The earliest and perhaps most famous classification and reproduction by Breuil concerned the Altamira cave paintings. They had been discovered in 1868 but had been decried either as forgeries or as very late Roman crudities. Breuil showed that they were genuine Paleolithic art on the basis of his previous studies of Paleolithic paintings at Font-de-Gaume and Les Combarelles. His copies of the Altamira paintings were published by the Institut de Paléontologie Humaine in 1908. In his analysis of the Altamira paintings, he assigned the hands, silhouettes, and tectiforms to the Aurignacian period. He estimated that the monochromes in semirelief belonged to the lower Magdalenian; the polychromes seemed to him to come from the upper Magdalenian period.

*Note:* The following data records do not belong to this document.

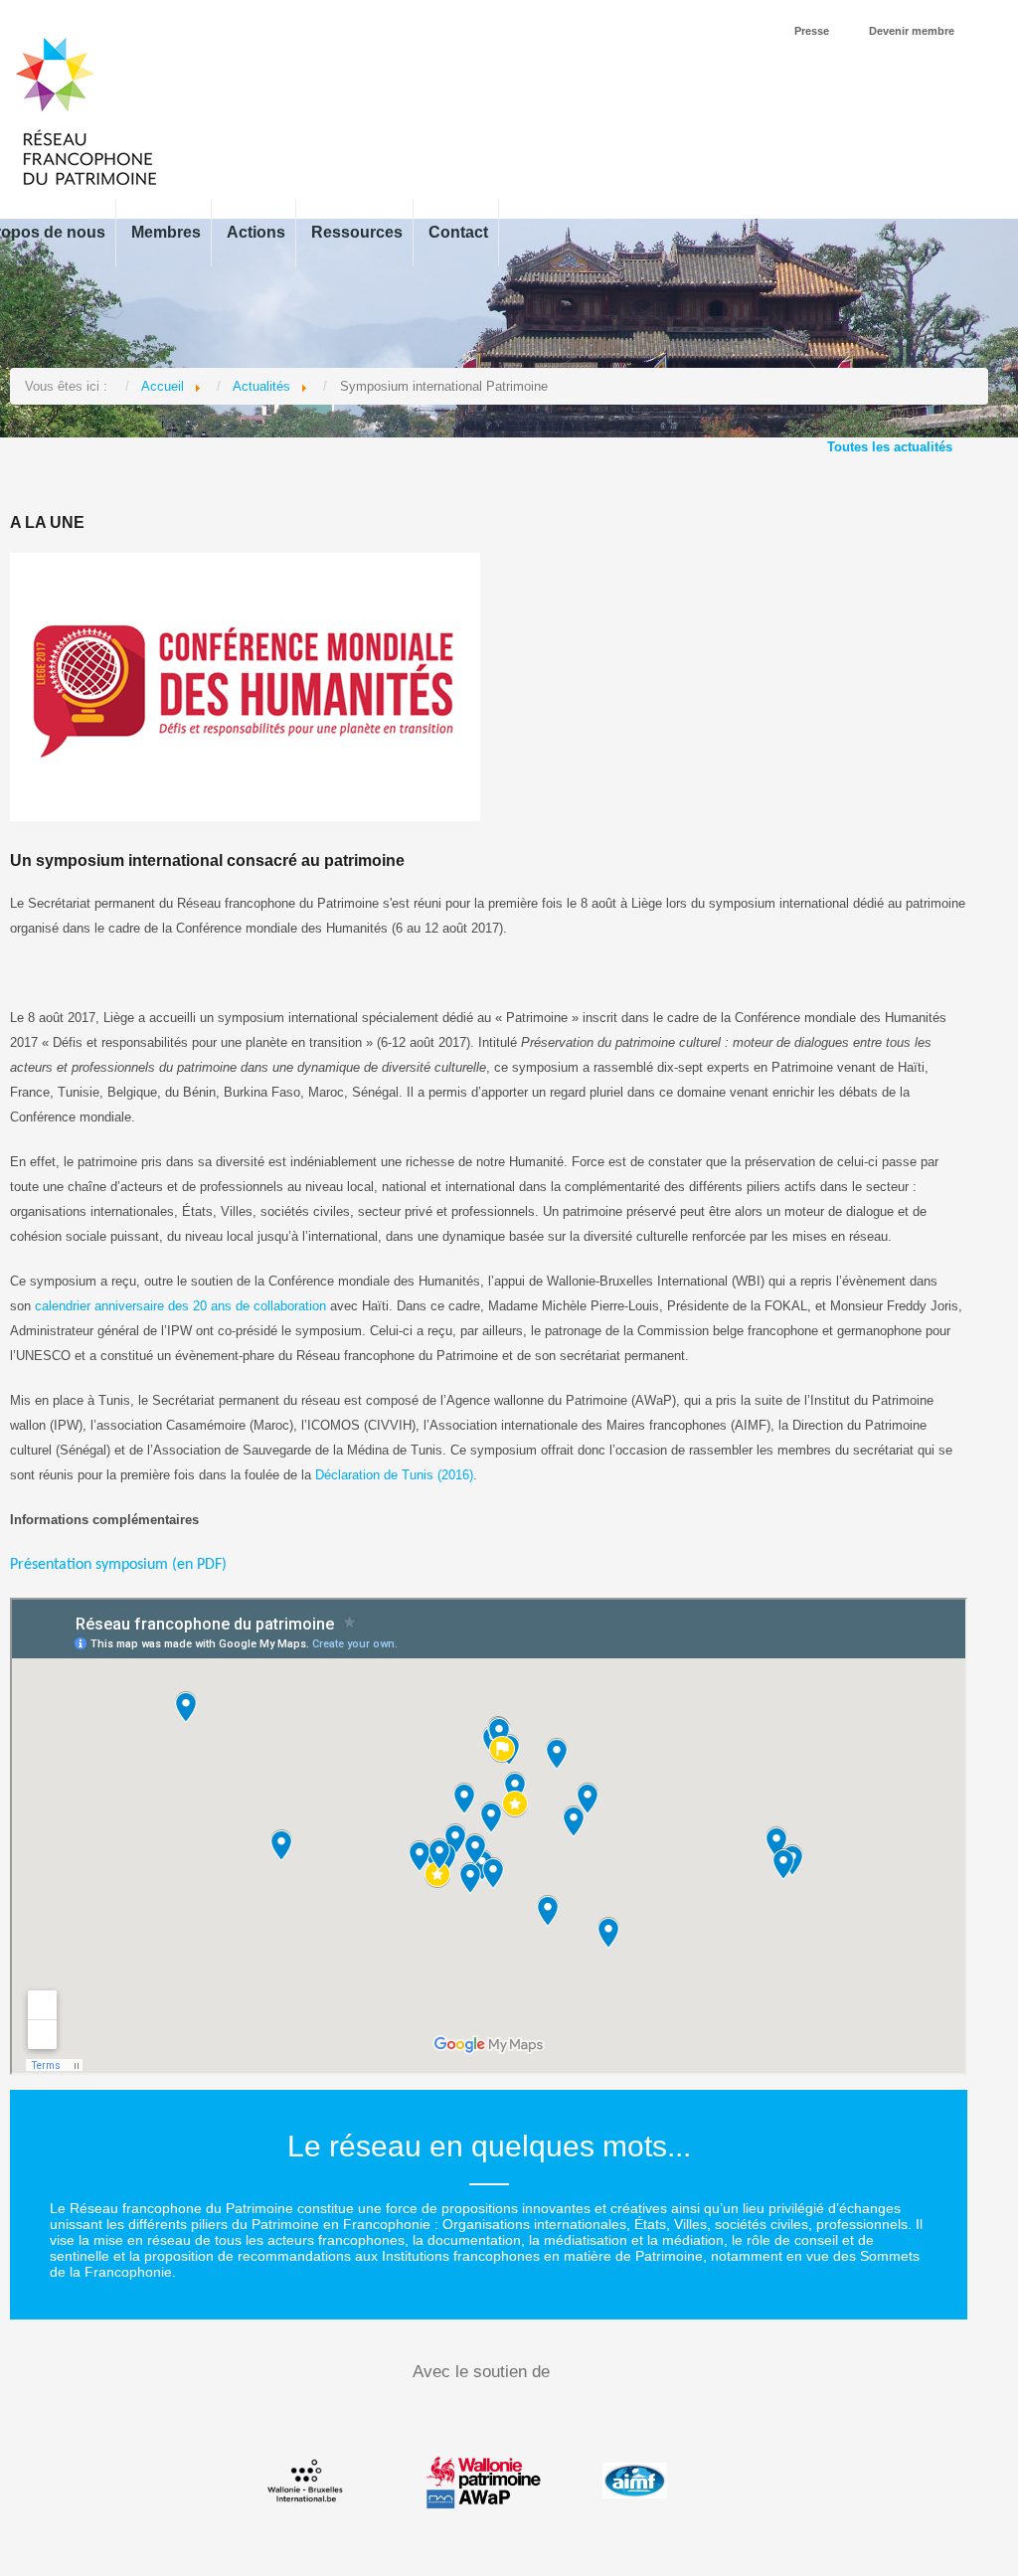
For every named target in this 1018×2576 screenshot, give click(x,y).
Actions (256, 232)
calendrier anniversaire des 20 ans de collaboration (180, 1305)
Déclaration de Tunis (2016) (394, 1474)
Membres (166, 232)
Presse (811, 31)
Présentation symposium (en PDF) (118, 1565)
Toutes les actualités (889, 446)
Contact (458, 232)
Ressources (357, 232)
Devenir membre (911, 31)
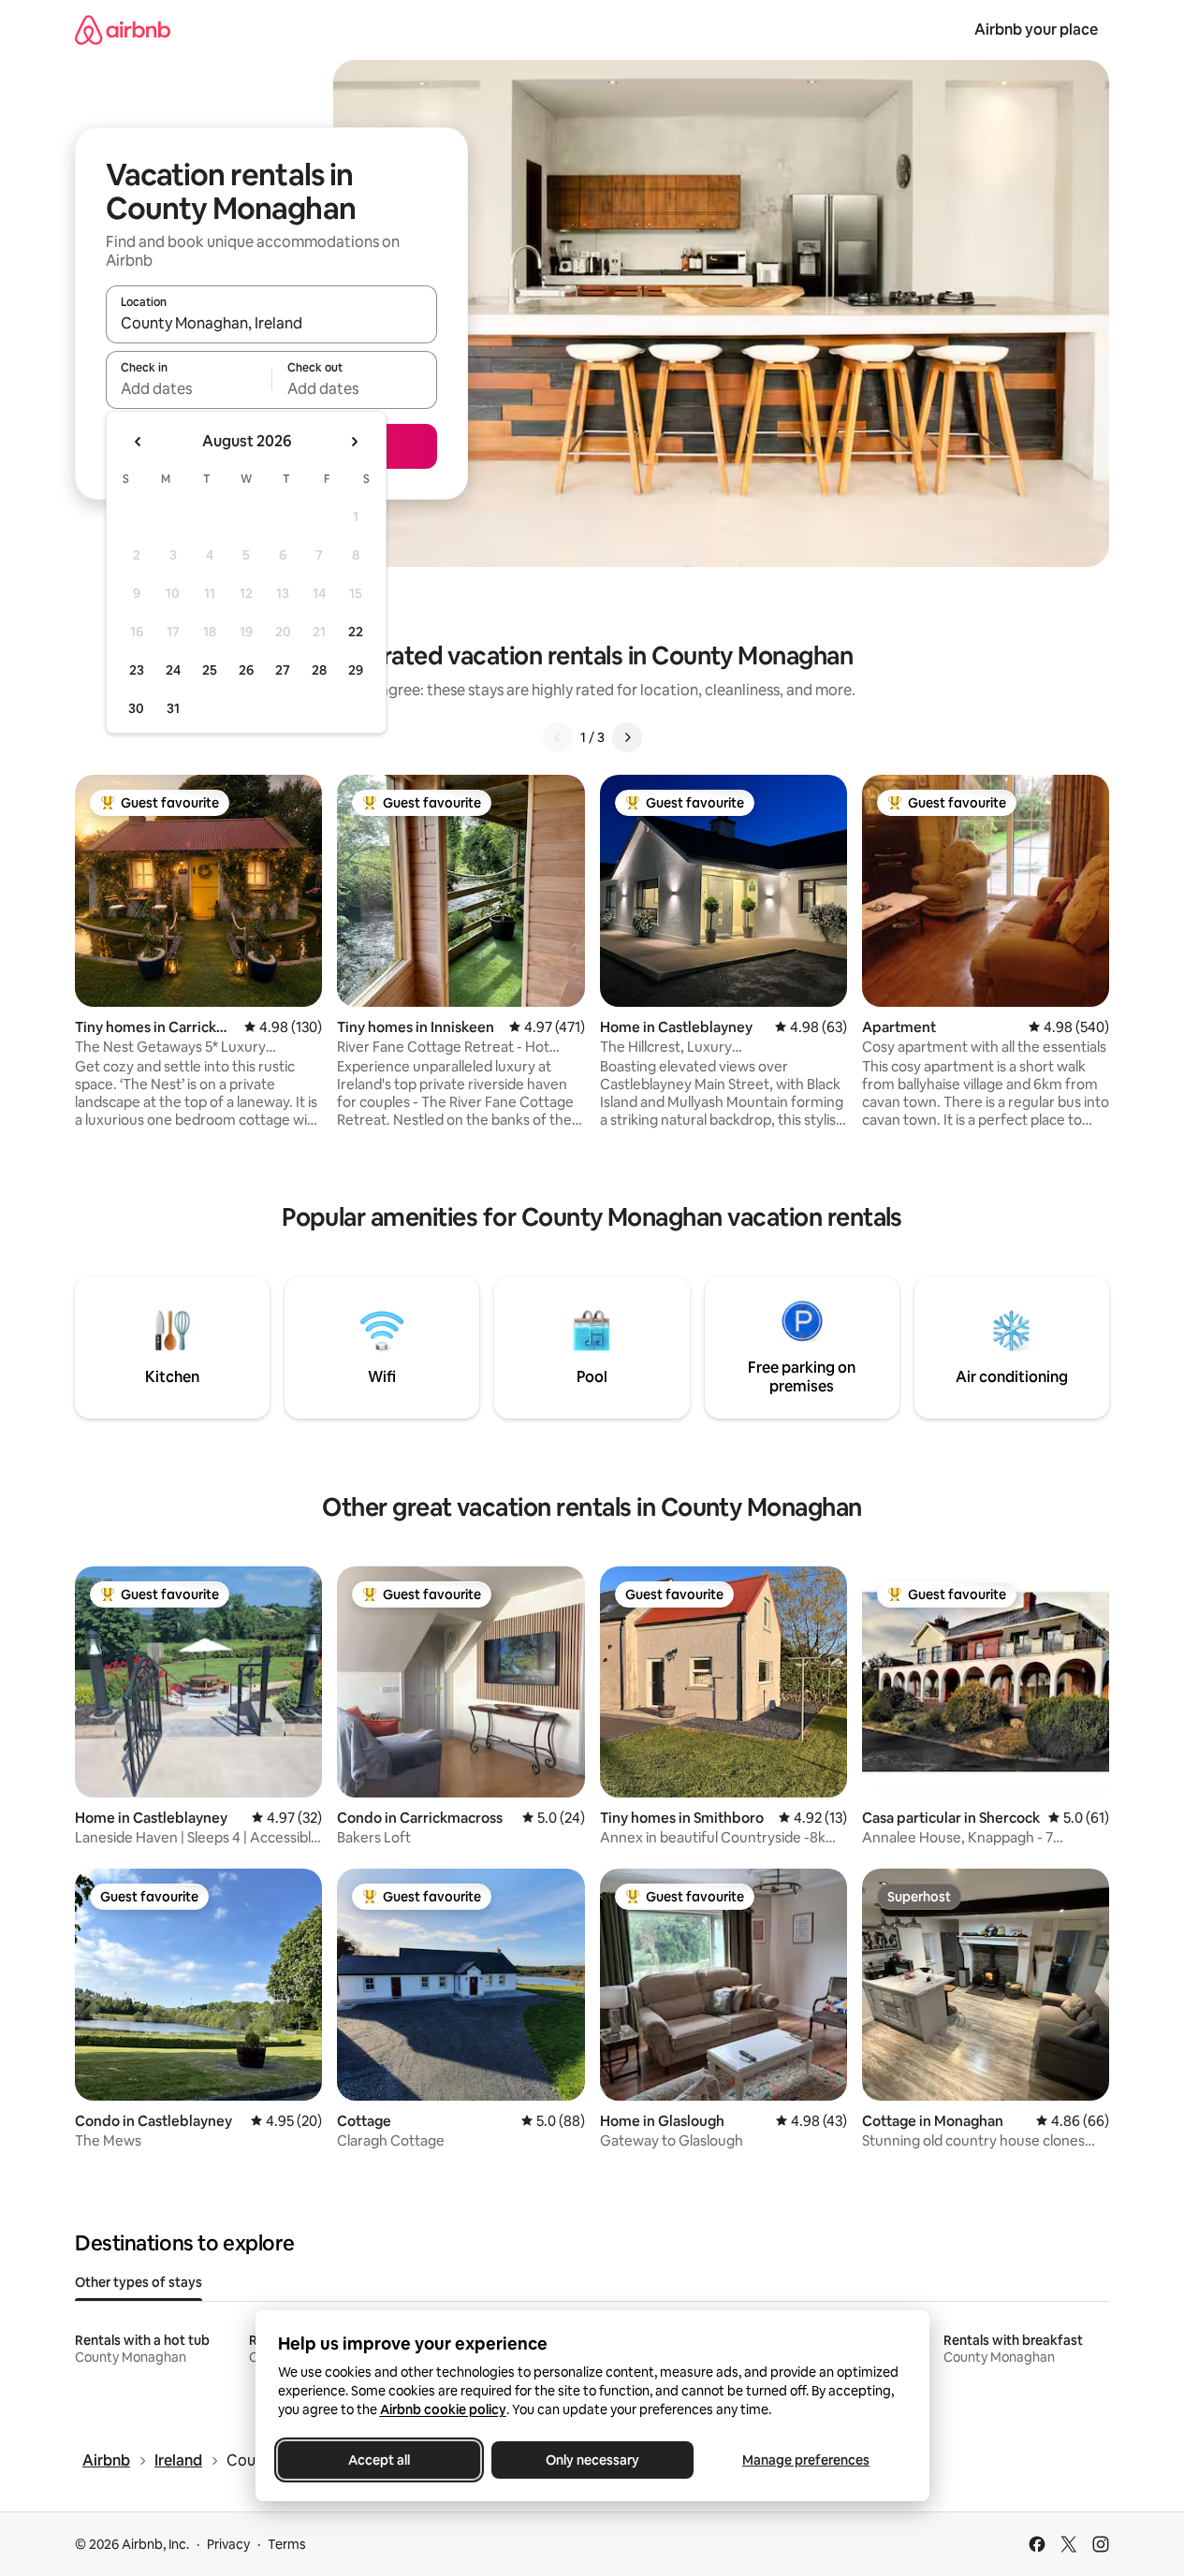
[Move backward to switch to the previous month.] (138, 441)
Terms (287, 2544)
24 (173, 670)
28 (319, 670)
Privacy (228, 2544)
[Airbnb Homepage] (122, 29)
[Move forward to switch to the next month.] (353, 441)
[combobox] (271, 323)
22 (355, 631)
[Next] (627, 737)
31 (173, 708)
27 (282, 670)
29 (355, 670)
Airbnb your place (1036, 29)
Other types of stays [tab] (138, 2282)
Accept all (379, 2460)
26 (246, 670)
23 (136, 670)
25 (209, 670)
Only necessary (592, 2460)
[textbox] (188, 388)
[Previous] (558, 737)
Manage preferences (806, 2460)
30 (136, 708)
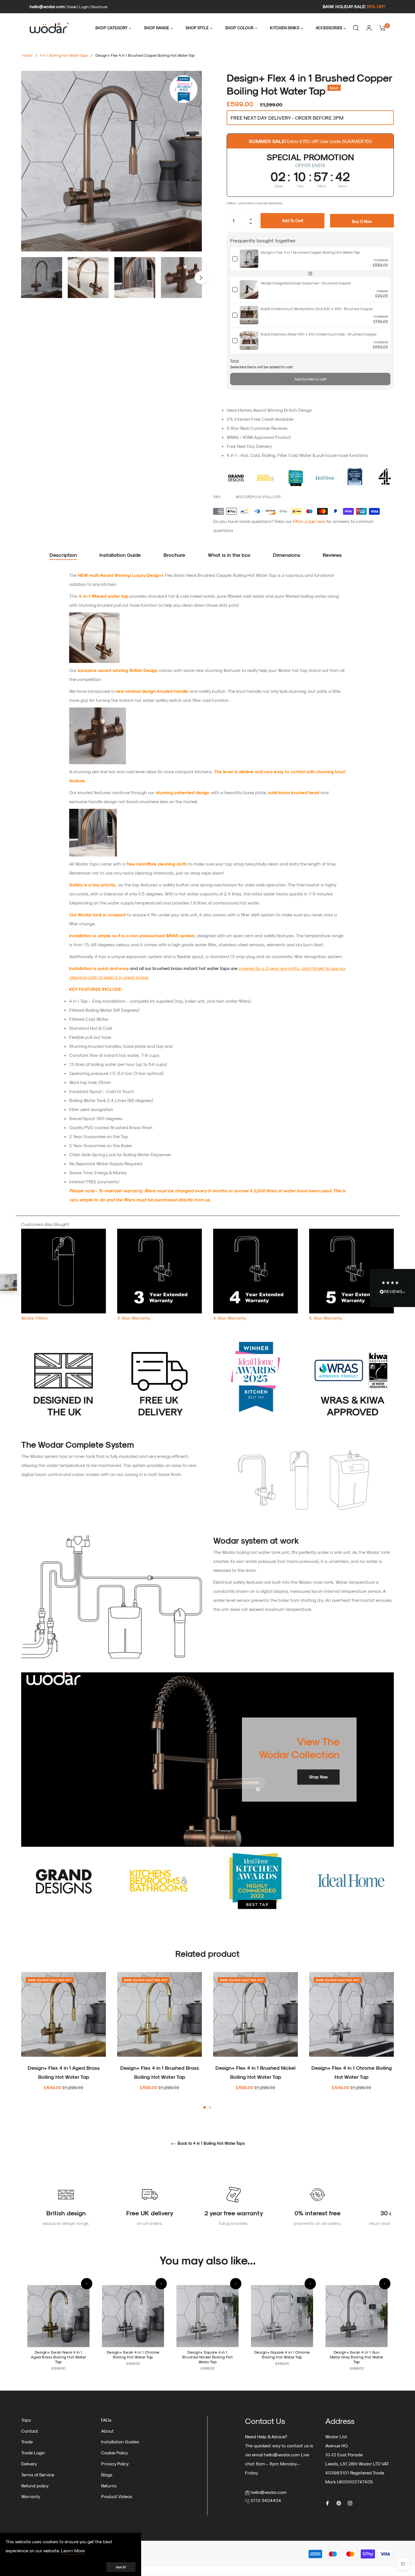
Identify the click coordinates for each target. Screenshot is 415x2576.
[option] (64, 2041)
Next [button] (201, 277)
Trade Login (33, 2452)
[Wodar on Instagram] (350, 2503)
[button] (86, 2283)
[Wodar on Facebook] (327, 2503)
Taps (26, 2419)
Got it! (121, 2567)
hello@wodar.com (47, 6)
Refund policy (35, 2485)
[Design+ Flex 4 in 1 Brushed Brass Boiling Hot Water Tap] (8, 1282)
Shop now (318, 1777)
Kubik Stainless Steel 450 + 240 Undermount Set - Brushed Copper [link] (319, 334)
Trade (72, 6)
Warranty (30, 2496)
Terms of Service (37, 2474)
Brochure (99, 6)
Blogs (106, 2474)
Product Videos (116, 2496)
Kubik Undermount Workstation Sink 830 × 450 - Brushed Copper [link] (317, 308)
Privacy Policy (115, 2463)
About (107, 2430)
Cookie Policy (114, 2452)
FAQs (106, 2419)
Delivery (29, 2463)
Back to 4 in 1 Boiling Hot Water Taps (210, 2143)
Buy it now (362, 221)
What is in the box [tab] (229, 555)
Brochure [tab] (174, 555)
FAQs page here (309, 521)
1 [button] (204, 2107)
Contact (29, 2430)
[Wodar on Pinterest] (339, 2503)
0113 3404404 (266, 2500)
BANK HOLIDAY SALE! (354, 6)
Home (27, 55)
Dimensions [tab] (286, 555)
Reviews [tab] (333, 555)
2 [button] (210, 2107)
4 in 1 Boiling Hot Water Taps (64, 55)
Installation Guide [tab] (120, 555)
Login (84, 6)
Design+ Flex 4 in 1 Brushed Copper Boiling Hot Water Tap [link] (310, 252)
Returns (109, 2485)
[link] (249, 258)
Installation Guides (120, 2441)
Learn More (73, 2550)
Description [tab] (63, 555)
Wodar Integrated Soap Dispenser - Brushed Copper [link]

Breuil was lecturer in prehistory and ethnography at the University of Fribourg (1905-1910), professor of prehistoric ethnography at the Institut de Paléontologie Humaine (1910-1929), and professor of prehistoric art at the collège de France (1929-1947). He was made a member of the Institut de France in 1938. After World War II he spent close to six years traveling in Rhodesia, South Africa, and South-West Africa, examining thousands of rock shelters and copying the art.
Authorities acknowledged Breuil's archaeological modification of various periods of the early Paleolithic era as substantial and accurate. He not only developed a copying technique and a synchronology for dating the cave paintings but also contributed in large part to the technical vocabulary of the branch of paleontology dealing with primitive art. He refrained from any interpretive treatment of the painting, never drawing unwarranted conclusions concerning the religious ideas or the social mentality of the primitive painters. He died on Aug. 14, 1961, at L'Isle-Adam, Seine-et-Oise Department.